Under existing guidance, the publication of the LIBOR reference rate was to be discontinued beginning on or around the end of 2021.  However, the ICE Benchmark Administration, in its capacity as administrator of USD LIBOR, has announced that it intends to extend publication of USD LIBOR (other than one-week and two-month tenors) by 18 months to June 2023.  Notwithstanding this possible extension, a joint statement by key regulatory authorities calls on banks to cease entering into new contracts that use USD LIBOR as a reference rate by no later than December 31, 2021.  We have good working relationships with each of the lenders to our notes, who are also the counterparties to our swap contracts.  We understand from our lenders and counterparties that their goal is to have the replacement reference rate under the notes match the replacement rates in the swaps.  If this were achieved, we believe there would be no effect on our financial position or results of operations.  However, because this will be the first time any of the reference rates for our promissory notes or our swap contracts will cease to be published, we cannot be sure how the replacement rate event will conclude.  Until we have more clarity from our lenders and counterparties, we cannot be certain of the impact on the Company. See “We may be adversely affected by changes in LIBOR reporting practices, the method in which LIBOR is determined or the use of alternative reference rates” under Item 1A in our October 31, 2021 Annual Report on Form 10-K for more information.
At January 31, 2022, we had no outstanding borrowings on our Facility, which bears interest at Libor plus 1.45%.  If interest rates were to rise 1%, our interest expense as a result of the variable rate would increase by any amount outstanding multiplied by 1% per annum.
28


Item 4.  Controls and Procedures

Evaluation of Disclosure Controls and Procedures
The Company's Chief Executive Officer and Chief Financial Officer have evaluated the effectiveness of the Company's disclosure controls and procedures (as defined in Rules 13a-15(e) and 15d-15(e) under the Securities Exchange Act of 1934) as of the end of the period covered by this report.  Based on such evaluation, the Company's Chief Executive Officer and Chief Financial Officer have concluded that, as of the end of such period, the Company's disclosure controls and procedures are effective.

Changes in Internal Controls
During the quarter ended January 31, 2022, there were no changes in our internal control over financial reporting that have materially affected, or are reasonably likely to materially affect, our internal control over financial reporting.


29


PART II – OTHER INFORMATION

Item 1. Legal Proceedings

In the ordinary course of business, the Company is involved in legal proceedings. There are no material legal proceedings presently pending against the Company.

● **TASK A**
Decide whether each statement below agrees with the report excerpt. Answer yes or no for each one, and quote the words of the excerpt that settle it.
(i) ICE Benchmark Administration intends to extend publication of every USD LIBOR tenor to June 2023.
(ii) At January 31, 2022, the company had no outstanding borrowings on its Facility.
(iii) Material legal proceedings are presently pending against the Company.
● **TASK B**
Turn the paragraph of the report excerpt beginning "Under existing guidance" into a short bulleted list that keeps its main facts.
● **TASK C**
Carry on the report excerpt from its final sentence, writing the text that would follow it.

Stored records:
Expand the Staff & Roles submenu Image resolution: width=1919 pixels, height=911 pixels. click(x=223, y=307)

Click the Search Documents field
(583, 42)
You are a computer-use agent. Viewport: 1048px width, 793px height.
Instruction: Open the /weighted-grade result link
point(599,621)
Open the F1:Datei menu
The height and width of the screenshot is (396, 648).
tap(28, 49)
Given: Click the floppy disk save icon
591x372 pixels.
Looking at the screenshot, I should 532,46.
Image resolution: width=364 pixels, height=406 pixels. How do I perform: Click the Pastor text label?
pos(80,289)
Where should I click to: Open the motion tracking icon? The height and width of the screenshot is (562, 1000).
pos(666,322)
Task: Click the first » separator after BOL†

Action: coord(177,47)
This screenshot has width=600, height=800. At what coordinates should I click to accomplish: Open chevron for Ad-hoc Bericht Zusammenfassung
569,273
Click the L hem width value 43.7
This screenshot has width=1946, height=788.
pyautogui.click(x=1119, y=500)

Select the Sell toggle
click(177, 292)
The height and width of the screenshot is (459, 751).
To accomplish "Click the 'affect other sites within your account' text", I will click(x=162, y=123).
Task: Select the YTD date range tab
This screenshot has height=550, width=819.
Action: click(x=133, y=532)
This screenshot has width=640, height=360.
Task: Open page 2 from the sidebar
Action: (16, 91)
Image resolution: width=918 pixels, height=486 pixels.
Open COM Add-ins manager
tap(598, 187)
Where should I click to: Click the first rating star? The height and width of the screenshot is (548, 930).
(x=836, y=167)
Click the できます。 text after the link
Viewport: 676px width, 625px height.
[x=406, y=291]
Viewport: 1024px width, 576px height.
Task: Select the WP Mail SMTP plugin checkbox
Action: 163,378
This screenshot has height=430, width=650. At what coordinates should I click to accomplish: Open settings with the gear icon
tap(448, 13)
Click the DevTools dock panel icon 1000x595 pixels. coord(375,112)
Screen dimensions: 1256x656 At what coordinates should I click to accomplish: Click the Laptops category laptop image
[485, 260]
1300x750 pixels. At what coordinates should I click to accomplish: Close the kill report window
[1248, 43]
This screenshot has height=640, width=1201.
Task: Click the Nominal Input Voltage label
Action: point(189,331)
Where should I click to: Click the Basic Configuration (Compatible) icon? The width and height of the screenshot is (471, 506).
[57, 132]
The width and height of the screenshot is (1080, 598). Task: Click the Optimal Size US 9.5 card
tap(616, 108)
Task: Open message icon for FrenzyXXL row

● **FINAL ANSWER A**
(i) No: "other than one-week and two-month tenors"
(ii) Yes: "At January 31, 2022, we had no outstanding borrowings on our Facility"
(iii) No: "There are no material legal proceedings presently pending against the Company."

● **FINAL ANSWER B**
- Under existing guidance, LIBOR publication was to stop on or around the end of 2021.
- ICE Benchmark Administration intends to extend USD LIBOR publication by 18 months to June 2023, except for the one-week and two-month tenors.
- Key regulatory authorities call on banks to stop entering new contracts that use USD LIBOR by December 31, 2021.
- The lenders to the company's notes are also the counterparties to its swap contracts. They aim to have the replacement rate under the notes match the replacement rates in the swaps.
- If that happens, the company believes there would be no effect on its financial position or results of operations.
- This is the first time any of these reference rates will stop being published, so the outcome is uncertain. The impact on the Company is unknown until lenders and counterparties give more clarity.
- More information is in the October 31, 2021 Annual Report on Form 10-K, Item 1A.

● **FINAL ANSWER C**
30

Item 2.  Unregistered Sales of Equity Securities and Use of Proceeds

Following on its initial December 2013 authorization, in June 2017, our Board of Directors re-approved a share repurchase program (“Current Repurchase Program”) for the repurchase of up to 2,000,000 shares, in the aggregate, of Common stock and Class A Common stock in open market transactions.  The Current Repurchase Program was announced on June 9, 2017.  For the three month period ended January 31, 2022, the Company did not repurchase any stock under the Current Repurchase Program.

In addition, from time to time, we could be deemed to have repurchased shares as a result of shares withheld for tax purposes upon a stock compensation related vesting event.

31


Item 6.  Exhibits

   
   
   
   
   
   
101.INS
Inline XBRL Instance Document (the instance document does not appear in the Interactive Data File because its XBRL tags are embedded within the Inline XBRL document).
   
101.SCH
Inline XBRL Taxonomy Extension Schema Document.
   
101.CAL
Inline XBRL Taxonomy Extension Calculation Linkbase Document.
   
101.DEF
Inline XBRL Taxonomy Extension Definition Linkbase Document.
   
101.LAB
Inline XBRL Taxonomy Extension Label Linkbase Document.
   
101.PRE
Inline XBRL Taxonomy Extension Presentation Linkbase Document.
   
104
Cover Page Interactive Data File (formatted as inline XBRL and contained in Exhibit 101)

#
Management contract, compensation plan arrangement.
*
Filed herewith.
**
Furnished herewith.
32

S I G N A T U R E S



Pursuant to the requirements of the Securities Exchange Act of 1934, the Registrant has duly caused this report to be signed on its behalf by the undersigned thereunto duly authorized.

URSTADT BIDDLE PROPERTIES INC.
 
 
 (Registrant)
 
     
 
By: /s/ Willing L. Biddle
 
 
Willing L. Biddle
 
 
Chief Executive Officer
 
 
(Principal Executive Officer)
 
     
 
By: /s/ John T. Hayes
 
 
John T. Hayes
 
 
Senior Vice President &
 
 
Chief Financial Officer
 
 
(Principal Financial Officer
 
Dated: March 11, 2022
and Principal Accounting Officer
 


33
EXHIBIT 10.1

FORM OF INDEMNIFICATION AGREEMENT

THIS INDEMNIFICATION AGREEMENT (this “Agreement”) is entered into as of [__________], [____], by and among Urstadt Biddle Properties Inc., a Maryland corporation (the “Company” or the “Indemnitor”) and [__________________] (the “Indemnitee”).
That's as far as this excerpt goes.